# HowTo: (escape from) rxvt, unicode, 256color, termcap, terminfo and screen (hell)



## jrk (Apr 16, 2010)

Hi there.

After struggling quite some time with the terminal settings to produce
a nice looking 256 color with rxvt and screen even over ssh i thought
that my findings might be useful for other users too.

First step is to ensure that all of your programs are properly
compiled. There are now options for the according ports so double
check with [CMD="make"]config[/CMD]!

Having rxvt-unicode and screen compiled with 256 color support you
should not have a problem using this e.g. with vim in X11.

Trouble started for me after trying to use vim over ssh from a linux
box with rxvt-unicode from there.

The environment variable TERM is set to
rxvt-256color which cannot be
found in /etc/termcap. That's pitfall #1.

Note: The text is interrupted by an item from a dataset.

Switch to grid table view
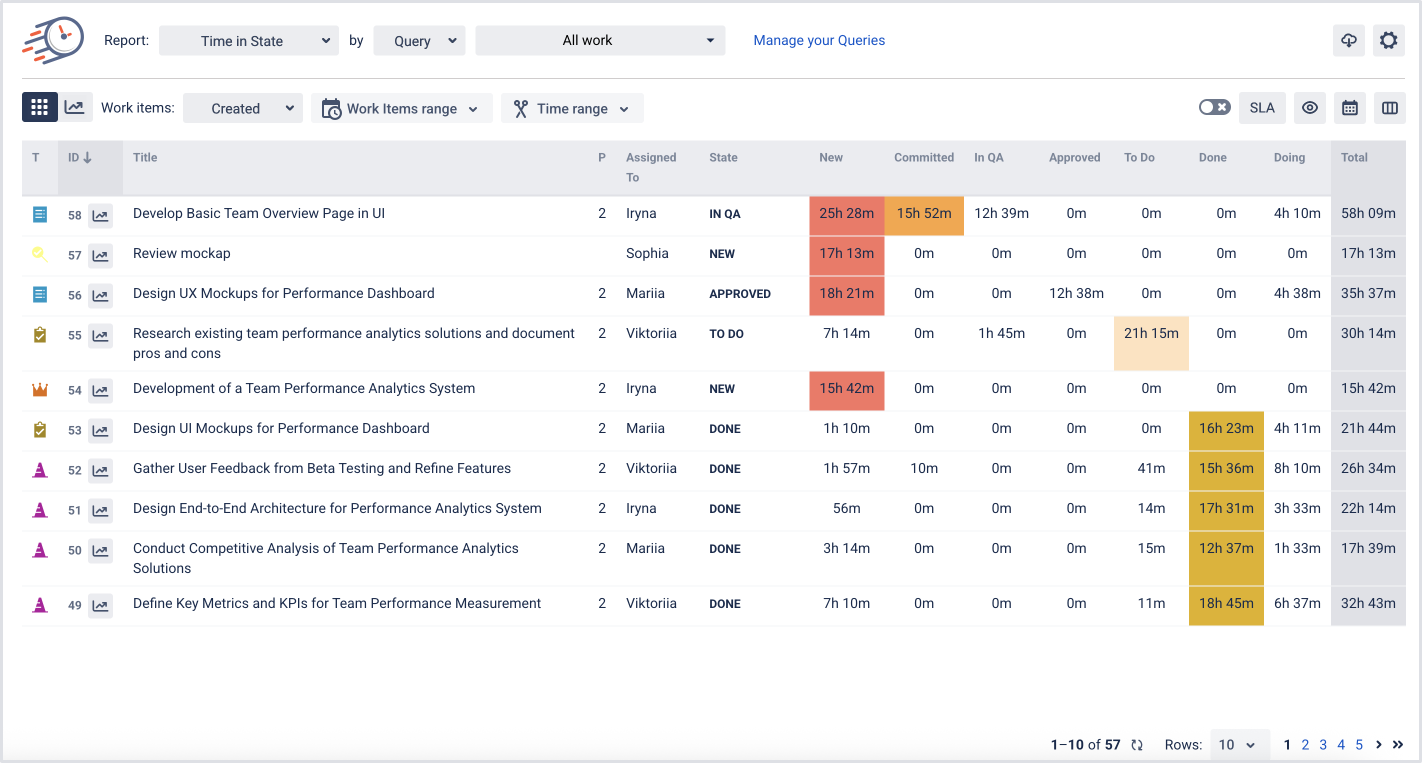 (39, 108)
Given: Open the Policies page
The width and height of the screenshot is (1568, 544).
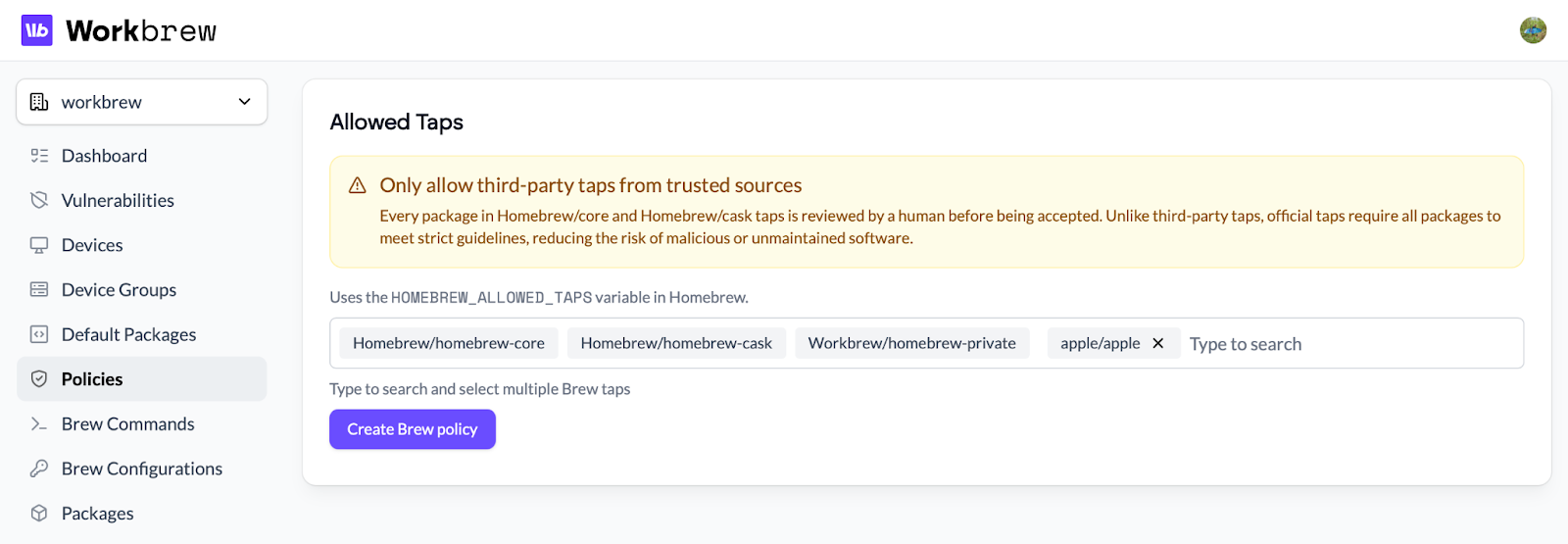Looking at the screenshot, I should click(92, 379).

To solve this create a file in your $HOME called
.termcap. To do this you could run this (be careful,
this will overwrite any existing file if present):

```
cat > $HOME/.termcap << EOF
rxvt-256color|rxvt-256color terminal (X Window System):\
  :tc=rxvt-unicode:\
  :tc=rxvt:
EOF
```

Now vim or whatever program (e.g. ls -G) should reward you with
colored output. After starting up screen you will see that the colors
have vanished again. This is pitfall #2.

It is likely that screen complained already while executing it so
let's fix that first. It will tell you that it cannot find a termcap
entry for rxvt-256color also you just added it to 
.termcap.

To make screen recognize your new private termcap entry, you need to
put the content of .termcap into the
TERMCAP environment variable. To do so add something
like this to your shell's rc file (e.g. .bashrc):

```
if [ -f ${HOME}/.termcap ]; then
  TERMCAP=$(< ${HOME}/.termcap)
  export TERMCAP
fi
```

Now log out and log in again but you will see that screen still isn't
happy. That's pitfall #3 (and finally the last one). In your
.screenrc look out for a termcapinfo entry
similar to this:

```
termcapinfo xterm 'Co#256:AB=\E[48;5;%dm:AF=\E[38;5;%dm'
```
Modify or create one if needed so that it looks like this:

```
termcapinfo xterm-color|xterm-16color|xterm-88color|xterm-256color|rxvt* 'Co#256:AB=\E[48;5;%dm:AF=\E[38;5;%dm'
```
Restart screen and now you should finally be able to enjoy all of the
256 colors.

I hope this was helpful, any comments or remarks will be appreciated.


----------



## Andres (Aug 5, 2010)

Still has what I would call the main problem; no 256color in some applications.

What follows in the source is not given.